NEW YORK ( TheStreet) -- While most tech reporters long for stories about Steve Jobs or Bill Gates, I've always been more interested in Michael Dell.
Dell's (DELL) rise from deep in the heart of Texas to the top of the PC heap in the 1990s tells us that a Silicon Valley address isn't necessary to tech success, that innovation can come from anywhere.
So Dell's fall over the last decade made me personally sad. And it seems that Wall Street actually has a heart, because contrary to what our Richard Cox saw in yesterday's price action, big investors seem to be ready to give Dell back control of the company, as Chris Ciaccia writes.

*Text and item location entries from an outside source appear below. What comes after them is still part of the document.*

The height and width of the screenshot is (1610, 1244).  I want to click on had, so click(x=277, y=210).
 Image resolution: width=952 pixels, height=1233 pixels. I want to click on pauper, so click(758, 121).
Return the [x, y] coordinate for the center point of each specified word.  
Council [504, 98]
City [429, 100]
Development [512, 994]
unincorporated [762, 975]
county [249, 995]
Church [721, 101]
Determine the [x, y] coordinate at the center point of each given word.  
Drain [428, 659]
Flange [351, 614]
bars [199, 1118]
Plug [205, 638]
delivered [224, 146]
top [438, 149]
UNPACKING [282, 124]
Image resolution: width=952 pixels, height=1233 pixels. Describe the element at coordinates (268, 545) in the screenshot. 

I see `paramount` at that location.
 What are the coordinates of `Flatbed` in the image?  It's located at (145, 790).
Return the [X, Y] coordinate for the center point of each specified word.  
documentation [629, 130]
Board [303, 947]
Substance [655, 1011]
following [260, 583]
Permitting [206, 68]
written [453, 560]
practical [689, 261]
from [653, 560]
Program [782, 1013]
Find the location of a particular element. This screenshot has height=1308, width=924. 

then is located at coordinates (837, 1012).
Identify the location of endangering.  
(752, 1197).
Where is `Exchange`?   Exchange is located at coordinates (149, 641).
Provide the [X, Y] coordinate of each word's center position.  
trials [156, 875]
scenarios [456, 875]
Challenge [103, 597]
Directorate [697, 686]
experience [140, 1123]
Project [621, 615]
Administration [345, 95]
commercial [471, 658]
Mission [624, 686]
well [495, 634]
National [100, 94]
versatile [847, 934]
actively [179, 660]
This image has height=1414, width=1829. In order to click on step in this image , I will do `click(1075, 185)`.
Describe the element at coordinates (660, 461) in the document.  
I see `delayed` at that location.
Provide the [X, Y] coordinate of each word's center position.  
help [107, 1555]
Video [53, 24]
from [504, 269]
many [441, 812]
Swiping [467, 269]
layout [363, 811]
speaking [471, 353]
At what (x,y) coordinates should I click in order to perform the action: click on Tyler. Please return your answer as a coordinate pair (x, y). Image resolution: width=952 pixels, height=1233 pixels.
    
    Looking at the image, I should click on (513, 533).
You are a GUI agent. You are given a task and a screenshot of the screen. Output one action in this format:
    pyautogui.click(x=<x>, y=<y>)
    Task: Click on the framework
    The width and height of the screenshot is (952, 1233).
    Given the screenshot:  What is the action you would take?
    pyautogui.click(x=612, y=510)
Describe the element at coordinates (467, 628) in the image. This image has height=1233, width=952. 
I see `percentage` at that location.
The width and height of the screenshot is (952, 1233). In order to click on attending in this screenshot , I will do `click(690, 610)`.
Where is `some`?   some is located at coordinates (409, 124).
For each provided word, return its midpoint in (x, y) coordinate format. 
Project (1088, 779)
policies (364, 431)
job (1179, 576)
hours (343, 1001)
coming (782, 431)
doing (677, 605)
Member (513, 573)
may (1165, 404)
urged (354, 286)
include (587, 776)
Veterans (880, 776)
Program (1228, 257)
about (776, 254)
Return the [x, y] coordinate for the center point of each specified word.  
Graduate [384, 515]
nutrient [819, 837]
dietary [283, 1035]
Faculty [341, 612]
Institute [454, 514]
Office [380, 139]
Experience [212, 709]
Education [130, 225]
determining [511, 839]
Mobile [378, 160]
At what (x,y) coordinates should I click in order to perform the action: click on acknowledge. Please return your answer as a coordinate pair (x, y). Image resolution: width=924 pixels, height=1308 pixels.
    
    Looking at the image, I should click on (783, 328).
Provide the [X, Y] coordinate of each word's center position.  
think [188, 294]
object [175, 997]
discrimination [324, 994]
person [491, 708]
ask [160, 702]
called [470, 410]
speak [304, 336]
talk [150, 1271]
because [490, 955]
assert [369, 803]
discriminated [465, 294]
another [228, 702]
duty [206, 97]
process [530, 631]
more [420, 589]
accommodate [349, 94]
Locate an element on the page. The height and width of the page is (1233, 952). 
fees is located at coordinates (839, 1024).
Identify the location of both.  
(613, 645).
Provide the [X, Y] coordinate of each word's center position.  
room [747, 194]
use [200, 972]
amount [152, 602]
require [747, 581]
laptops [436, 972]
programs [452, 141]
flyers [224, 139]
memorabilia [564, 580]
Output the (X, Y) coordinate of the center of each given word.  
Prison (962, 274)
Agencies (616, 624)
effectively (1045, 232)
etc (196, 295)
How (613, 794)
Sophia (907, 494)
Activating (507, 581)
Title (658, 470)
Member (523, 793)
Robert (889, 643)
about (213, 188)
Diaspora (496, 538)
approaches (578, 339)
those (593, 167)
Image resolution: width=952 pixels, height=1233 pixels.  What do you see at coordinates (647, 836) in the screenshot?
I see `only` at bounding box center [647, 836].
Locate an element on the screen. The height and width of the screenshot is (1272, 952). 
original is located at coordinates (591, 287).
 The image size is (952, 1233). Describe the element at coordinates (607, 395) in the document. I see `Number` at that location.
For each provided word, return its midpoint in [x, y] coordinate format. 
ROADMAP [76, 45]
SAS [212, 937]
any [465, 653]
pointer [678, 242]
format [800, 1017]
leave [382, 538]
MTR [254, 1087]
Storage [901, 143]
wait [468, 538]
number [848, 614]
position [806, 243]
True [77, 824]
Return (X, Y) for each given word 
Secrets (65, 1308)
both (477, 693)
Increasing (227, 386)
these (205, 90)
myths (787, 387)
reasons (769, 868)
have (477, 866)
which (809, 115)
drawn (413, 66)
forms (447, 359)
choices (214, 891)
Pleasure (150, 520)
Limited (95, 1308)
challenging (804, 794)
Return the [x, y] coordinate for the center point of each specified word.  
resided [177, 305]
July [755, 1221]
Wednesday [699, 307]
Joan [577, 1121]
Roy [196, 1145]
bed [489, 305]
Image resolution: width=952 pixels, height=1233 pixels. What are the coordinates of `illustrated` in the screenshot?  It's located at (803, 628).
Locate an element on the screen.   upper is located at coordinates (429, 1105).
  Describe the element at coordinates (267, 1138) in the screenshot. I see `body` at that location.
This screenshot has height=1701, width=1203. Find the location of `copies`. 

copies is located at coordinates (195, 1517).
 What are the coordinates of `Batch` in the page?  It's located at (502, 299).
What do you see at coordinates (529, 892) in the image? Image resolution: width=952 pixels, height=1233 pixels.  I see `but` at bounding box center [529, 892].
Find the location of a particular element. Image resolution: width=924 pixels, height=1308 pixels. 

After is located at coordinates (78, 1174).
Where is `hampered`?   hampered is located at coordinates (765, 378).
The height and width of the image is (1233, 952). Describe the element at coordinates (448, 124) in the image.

It's kind of romantic. The founder swoops in to save the day after his company loses its way.But reality doesn't always make for happy endings. I've seen it many times. For every Steve Jobs you might point to, returning Apple (AAPL) to glory, I can find you 10 or more Jerry Yangs. You remember Jerry Yang, don't you? Co-founder and "chief Yahoo" of Yahoo (YHOO), who returned to his company as CEO after it lost its way and became a media company. He failed, fell from his perch, even left the board last year. Most entrepreneurs, in fact, are one-trick ponies. They have one great idea, and when that runs out, they're as lost as anyone. Dell's one great idea was "mass customization," just-in-time manufacturing of PCs to order, minimizing the carrying costs of parts, eliminating the middle man. That was a great idea back when every PC was different. Once every PC became the same, China replaced Austin as the manufacturing center, and Dell has floundered. After he returned as CEO in 2007, Michael Dell's new idea was to move operations to western China, to Chengdu, to save a little money over having a base in the more expensive cities near the coast. But practically before the ink was dry on his 10-year lease at Tianfu Software Park, the game changed. The PC business imploded. Dell tried building its own hybrid cloud, buying out a bunch of cloud software companies under former Computer Associates executive John Swainson, but it's no longer building its own cloud, instead selling a "partner ecosystem."